• What is needed: All lines of the data shown below should be output exactly as they stand.

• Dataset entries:
-------------------------

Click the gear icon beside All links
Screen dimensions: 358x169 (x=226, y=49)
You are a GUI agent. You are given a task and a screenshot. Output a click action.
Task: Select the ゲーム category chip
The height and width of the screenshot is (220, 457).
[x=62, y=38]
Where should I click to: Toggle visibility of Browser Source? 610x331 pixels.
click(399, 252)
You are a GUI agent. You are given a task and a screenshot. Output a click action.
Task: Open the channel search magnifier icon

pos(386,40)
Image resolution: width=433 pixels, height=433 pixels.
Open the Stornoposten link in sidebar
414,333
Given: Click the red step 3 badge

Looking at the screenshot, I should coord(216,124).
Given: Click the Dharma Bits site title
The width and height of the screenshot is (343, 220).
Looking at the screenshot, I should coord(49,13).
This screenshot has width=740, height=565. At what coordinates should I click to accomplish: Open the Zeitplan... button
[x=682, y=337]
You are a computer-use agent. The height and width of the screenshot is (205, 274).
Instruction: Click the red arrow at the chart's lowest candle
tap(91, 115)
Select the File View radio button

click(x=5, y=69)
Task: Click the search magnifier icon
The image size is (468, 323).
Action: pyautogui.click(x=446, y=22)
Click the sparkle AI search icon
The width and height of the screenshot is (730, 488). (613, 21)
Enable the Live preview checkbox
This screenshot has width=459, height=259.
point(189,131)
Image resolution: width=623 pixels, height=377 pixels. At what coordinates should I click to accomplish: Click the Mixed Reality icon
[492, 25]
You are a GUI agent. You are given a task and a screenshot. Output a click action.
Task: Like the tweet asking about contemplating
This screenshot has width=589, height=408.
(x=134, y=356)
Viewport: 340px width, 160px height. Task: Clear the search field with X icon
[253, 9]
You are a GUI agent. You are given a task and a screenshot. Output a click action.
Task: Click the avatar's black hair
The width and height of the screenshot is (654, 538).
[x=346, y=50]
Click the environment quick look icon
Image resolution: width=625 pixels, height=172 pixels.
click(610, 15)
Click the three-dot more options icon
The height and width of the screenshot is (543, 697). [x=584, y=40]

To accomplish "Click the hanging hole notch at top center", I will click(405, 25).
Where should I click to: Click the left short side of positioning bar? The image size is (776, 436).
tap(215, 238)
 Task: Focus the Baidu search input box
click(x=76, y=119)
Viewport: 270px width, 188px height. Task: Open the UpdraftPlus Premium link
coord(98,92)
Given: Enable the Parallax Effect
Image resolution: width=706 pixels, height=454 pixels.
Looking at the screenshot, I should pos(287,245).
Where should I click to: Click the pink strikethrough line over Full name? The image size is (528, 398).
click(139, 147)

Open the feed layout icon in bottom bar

-------------------------

• Output of the task:
Click the gear icon beside All links
Screen dimensions: 358x169 (x=226, y=49)
You are a GUI agent. You are given a task and a screenshot. Output a click action.
Task: Select the ゲーム category chip
The height and width of the screenshot is (220, 457).
[x=62, y=38]
Where should I click to: Toggle visibility of Browser Source? 610x331 pixels.
click(399, 252)
You are a GUI agent. You are given a task and a screenshot. Output a click action.
Task: Open the channel search magnifier icon

pos(386,40)
Image resolution: width=433 pixels, height=433 pixels.
Open the Stornoposten link in sidebar
414,333
Given: Click the red step 3 badge

Looking at the screenshot, I should coord(216,124).
Given: Click the Dharma Bits site title
The width and height of the screenshot is (343, 220).
Looking at the screenshot, I should coord(49,13).
This screenshot has width=740, height=565. At what coordinates should I click to accomplish: Open the Zeitplan... button
[x=682, y=337]
You are a computer-use agent. The height and width of the screenshot is (205, 274).
Instruction: Click the red arrow at the chart's lowest candle
tap(91, 115)
Select the File View radio button

click(x=5, y=69)
Task: Click the search magnifier icon
The image size is (468, 323).
Action: pyautogui.click(x=446, y=22)
Click the sparkle AI search icon
The width and height of the screenshot is (730, 488). (613, 21)
Enable the Live preview checkbox
This screenshot has width=459, height=259.
point(189,131)
Image resolution: width=623 pixels, height=377 pixels. At what coordinates should I click to accomplish: Click the Mixed Reality icon
[492, 25]
You are a GUI agent. You are given a task and a screenshot. Output a click action.
Task: Like the tweet asking about contemplating
This screenshot has width=589, height=408.
(x=134, y=356)
Viewport: 340px width, 160px height. Task: Clear the search field with X icon
[253, 9]
You are a GUI agent. You are given a task and a screenshot. Output a click action.
Task: Click the avatar's black hair
The width and height of the screenshot is (654, 538).
[x=346, y=50]
Click the environment quick look icon
Image resolution: width=625 pixels, height=172 pixels.
click(610, 15)
Click the three-dot more options icon
The height and width of the screenshot is (543, 697). [x=584, y=40]

To accomplish "Click the hanging hole notch at top center", I will click(405, 25).
Where should I click to: Click the left short side of positioning bar? The image size is (776, 436).
tap(215, 238)
 Task: Focus the Baidu search input box
click(x=76, y=119)
Viewport: 270px width, 188px height. Task: Open the UpdraftPlus Premium link
coord(98,92)
Given: Enable the Parallax Effect
Image resolution: width=706 pixels, height=454 pixels.
Looking at the screenshot, I should pos(287,245).
Where should I click to: Click the pink strikethrough line over Full name? The image size is (528, 398).
click(139, 147)

Open the feed layout icon in bottom bar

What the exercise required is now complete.